I'll rename your $w$ as $r$ so it wont confuse things where I use $\omega$ later; your equation is then:
$${\frac {\partial }{\partial y}}u \left( x,y \right) =y\int _{-\infty }
^{\infty }\!{\frac {f \left( r \right) }{{y}^{2}+ \left( x-r \right) ^
{2}}}{dr}$$
The right hand side has the form of a convolution. Thus by the convolution theorem, if we take the Fourier transform we get the product of two functions; one is the Fourier transfrom of $f$ and the other is the Fourier transform of a Lorentzian function which is a damping exponential. In this case it is most useful to use this form of the Fourier transform:
$$U \left( \omega,y \right) =\,\dfrac{1 }{2\pi }\int _{-\infty }^{\infty }\!u
 \left( x,y \right) {{\rm e}^{-i\omega\,x}}{dx}
$$
$$u \left( x,y \right) =\int _{-\infty }^{\infty }\!U \left( \omega,y
 \right) {{\rm e}^{i\omega\,x}}{d\omega}
$$
We then get:
$${\frac {\partial }{\partial y}}U \left( \omega,y \right) =F
 \left( \omega \right)G
 \left( \omega ,y\right) $$
$$F \left( \omega \right) =\dfrac{1 }{2\pi }\int _{-\infty }^{\infty }\!f \left( x
 \right) {{\rm e}^{-i\omega\,x}}{dx}$$
$$G \left( \omega,y \right) =\dfrac{1 }{2\pi }\int _{-\infty }^{\infty }\!{\frac { \left| y
 \right| {}}{   \left| y \right|  ^
{2}+{x}^{2}}}{\rm e}^{-i\omega\,x}{dx}=1/2\,{{\rm e}^{- \left| \omega \right|  \left| y \right| }}$$
so the differential equation becomes:
$${\frac {\partial }{\partial y}}U \left( \omega,y \right) =1/2\,F
 \left( \omega \right) {{\rm e}^{- \left| \omega \right|  \left| y
 \right| }}$$
which is solvable:
$$U \left( \omega,y \right) =-1/2\,{\frac {F \left( \omega \right) {
{\rm e}^{- \left| \omega \right|  \left| y \right| }}}{ \left| \omega
 \right|  \left| y \right| }}+K(\omega)$$
for $K(\omega)$ a constant as far as $y$ is concerned, and thus:
$$u \left( x,y \right) =\int _{-\infty }^{\infty }\! \left( -1/2\,{
\frac {F \left( \omega \right) {{\rm e}^{- \left| \omega \right| 
 \left| y \right| }}}{ \left| \omega \right|  \left| y \right| }}+K(\omega)

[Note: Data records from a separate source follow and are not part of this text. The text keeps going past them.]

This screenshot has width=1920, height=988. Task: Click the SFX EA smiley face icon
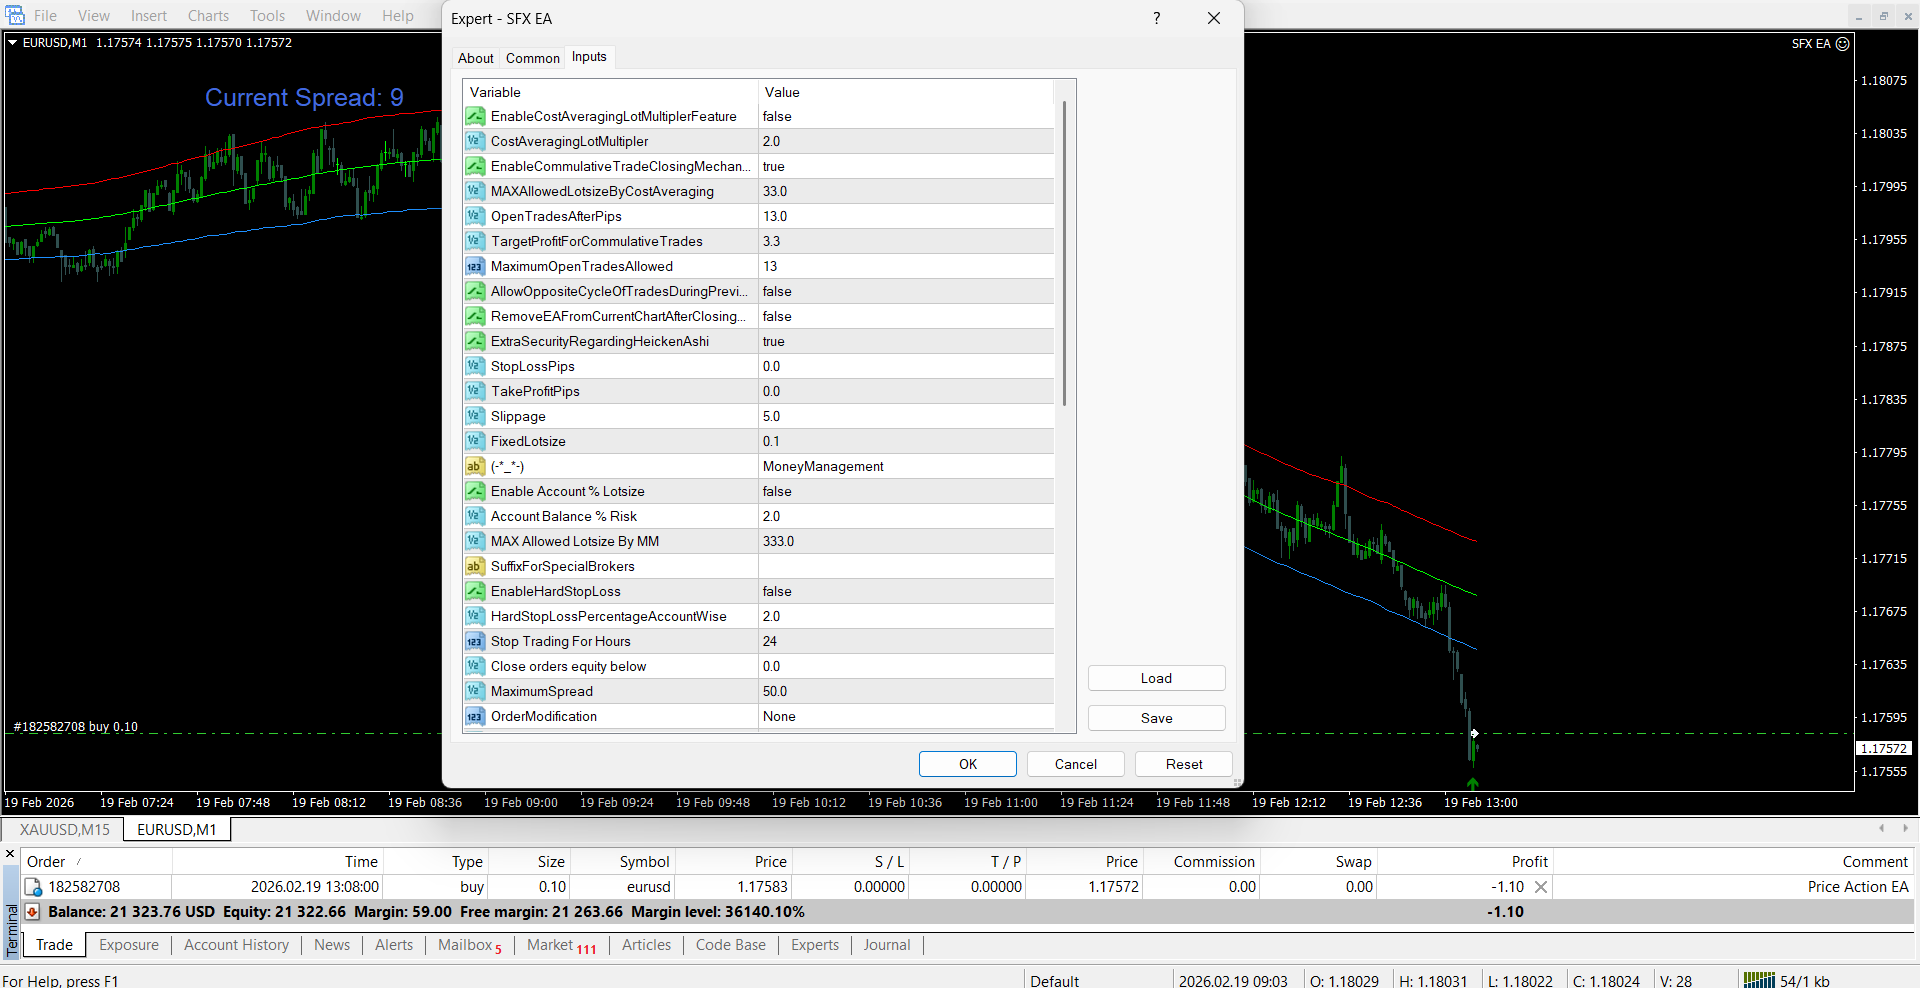tap(1842, 44)
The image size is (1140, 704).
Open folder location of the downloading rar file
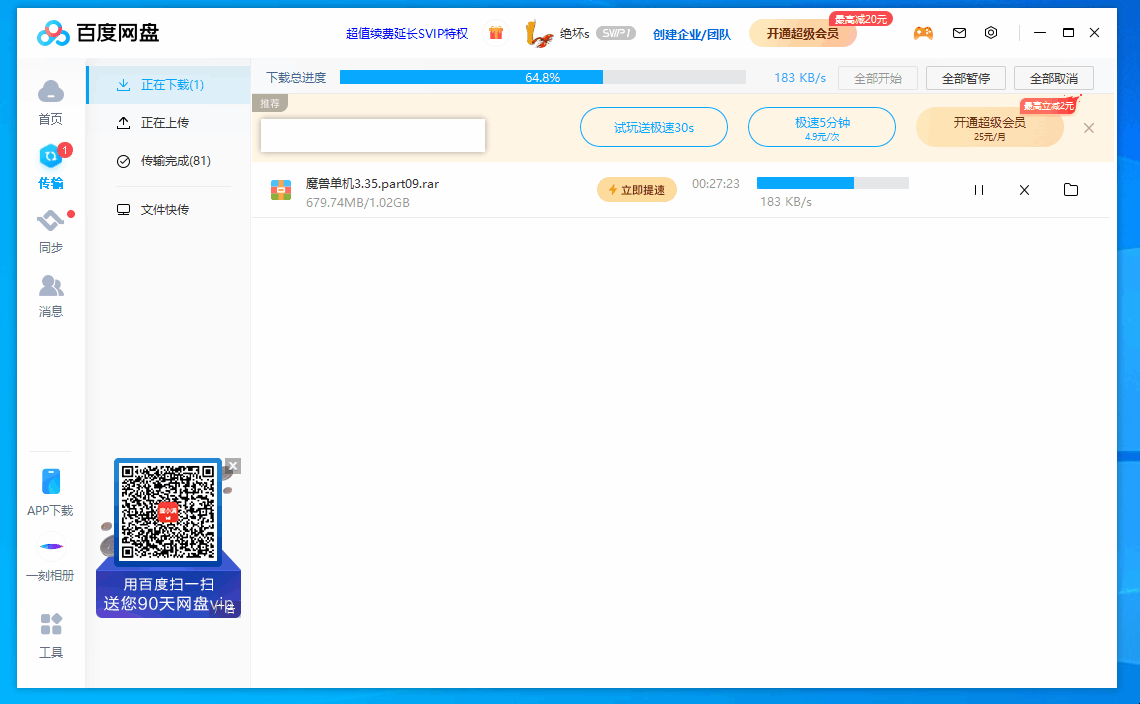[x=1071, y=189]
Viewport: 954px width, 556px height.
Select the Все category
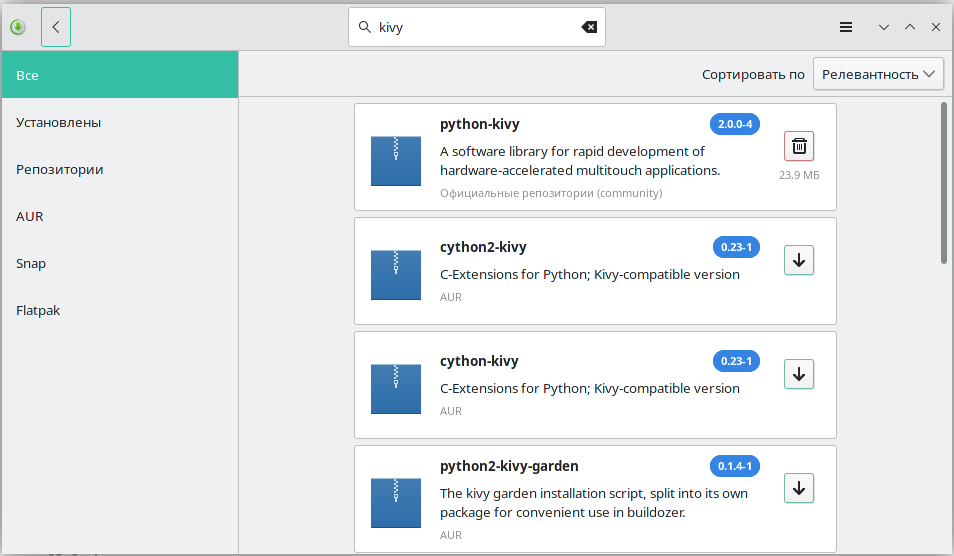119,75
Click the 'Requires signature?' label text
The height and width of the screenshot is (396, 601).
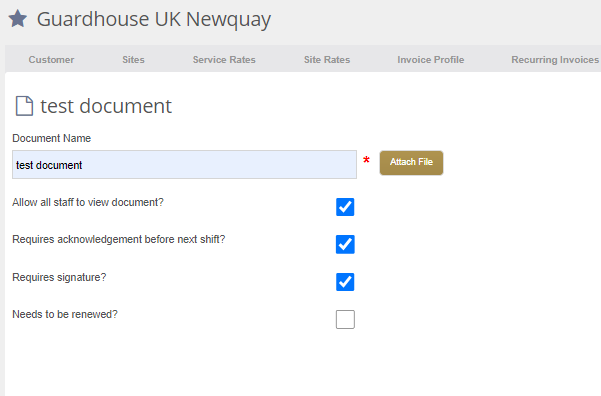click(x=59, y=278)
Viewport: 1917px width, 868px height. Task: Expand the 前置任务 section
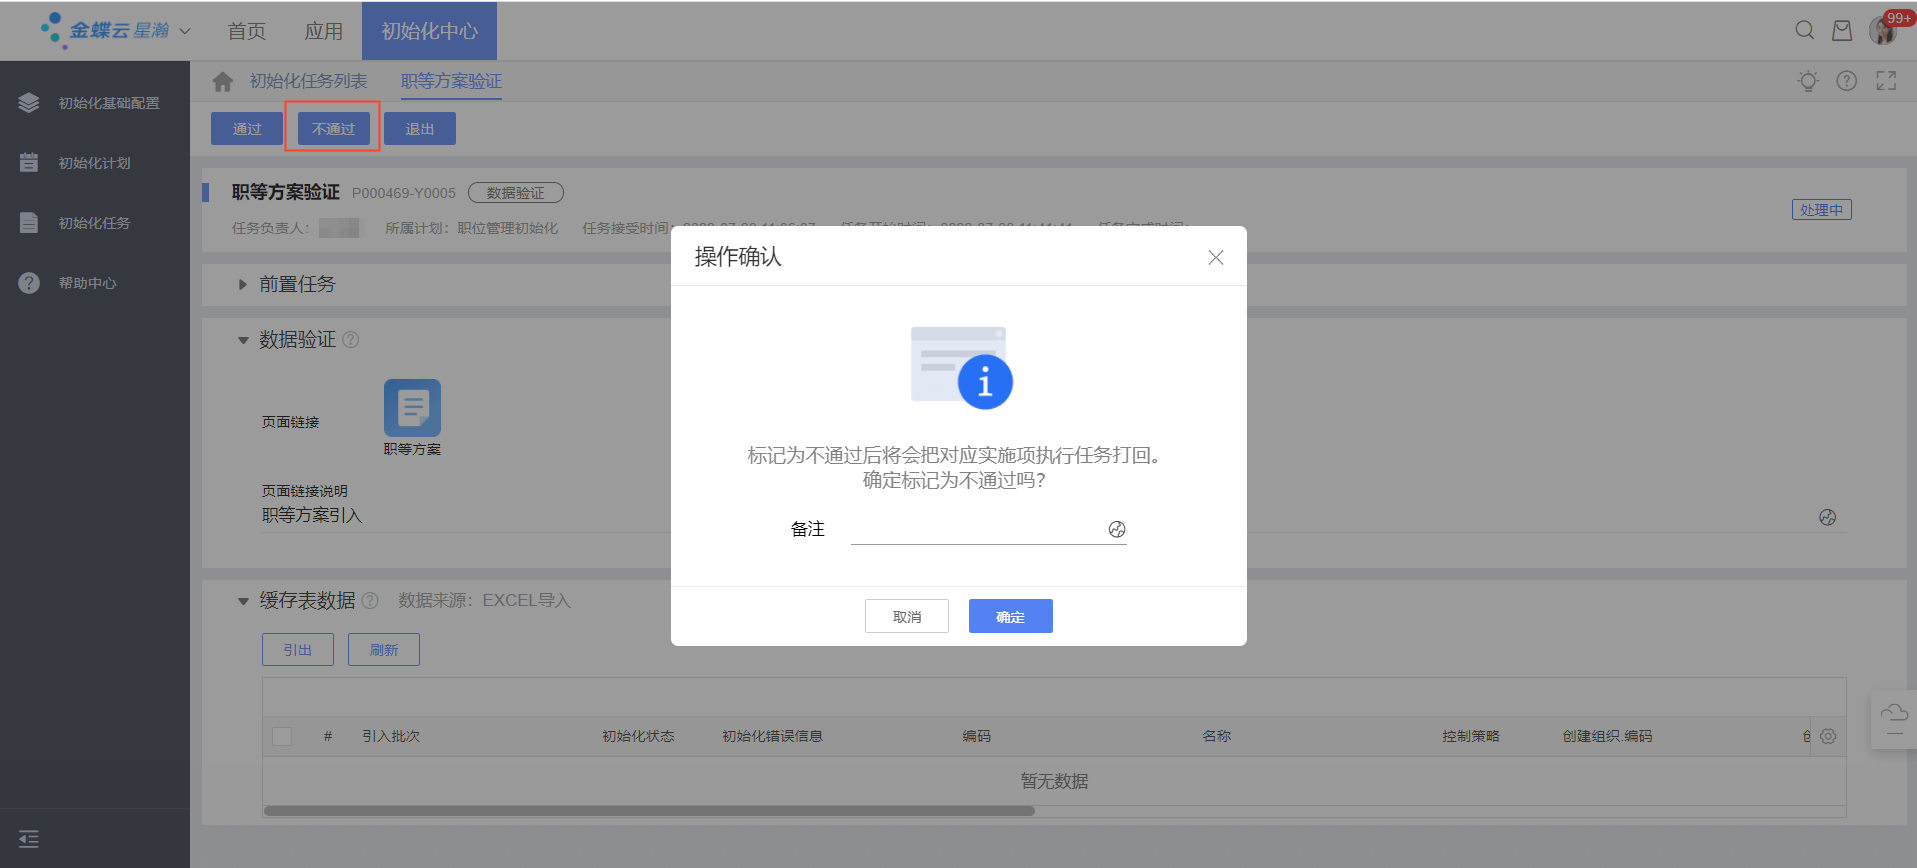[x=243, y=285]
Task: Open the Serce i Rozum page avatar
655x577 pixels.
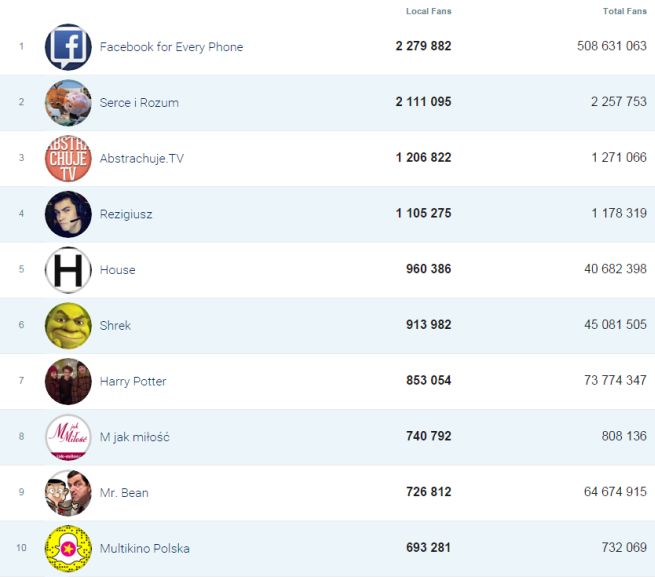Action: tap(68, 103)
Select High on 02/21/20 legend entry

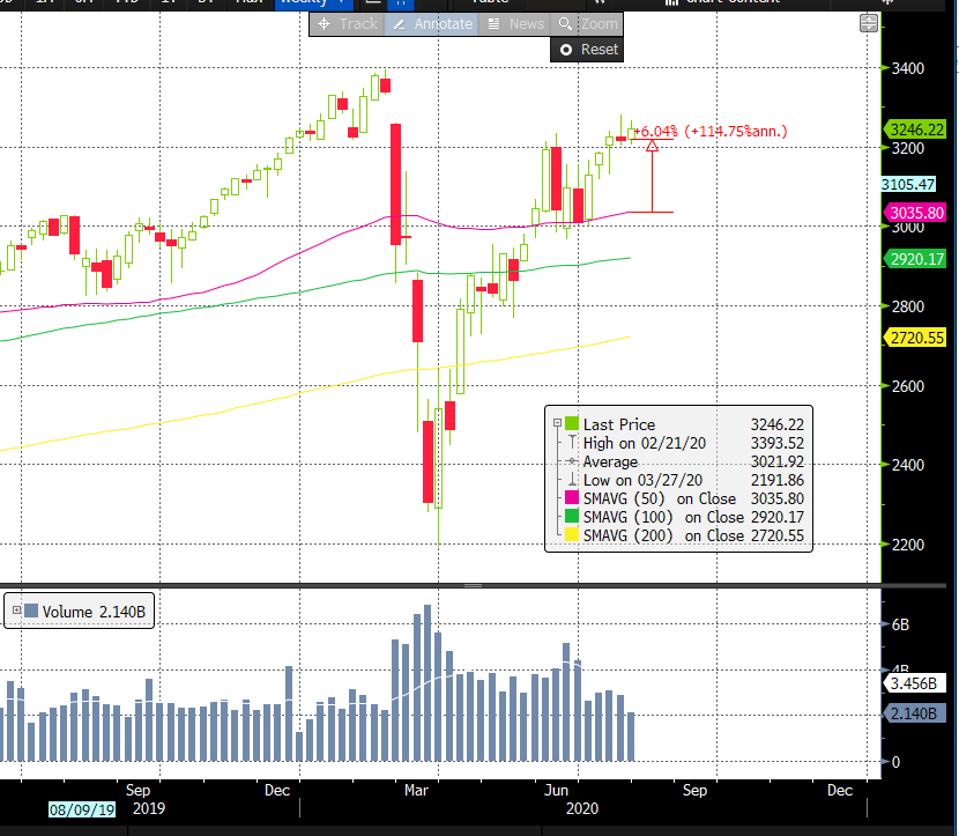tap(644, 443)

 \right) {{\rm e}^{i\omega\,x}}{d\omega}$$
$$u \left( x,y \right) =\int _{-\infty }^{\infty }\! \left( -1/2\,{
\frac {F \left( \omega \right) {{\rm e}^{- \left| \omega \right| 
 \left| y \right| }}}{ \left| \omega \right|  \left| y \right| }}
 \right) {{\rm e}^{i\omega\,x}}{d\omega}+k(x)$$
A: You haven't said anything about the function $f(w)$ (you really should).
If $f$ is holomorphic in the complex upper half-plane, and is bounded at infinity, $f(w)=O(1)$, $|w|\to\infty$, $\Im w\geq0$, then you can use Cauchy theorem to write
$$ \frac{y}{\pi} \int_{-\infty}^\infty \frac{f(w)}{(w-x)^2+y^2}\,dw
= 2iy\,\text{Res}_{w=x+iy}\frac{f(w)}{(w-x)^2+y^2}
= f(x+iy),$$
so that your function $u(x,y)$ can be written as
$$ u(x,y) = g(x) + \int^y f(x+iy')\,dy', $$
where $g(x)$ is an arbitrary function of $x$.
Other things will also happen depending on the properties of $f(w)$.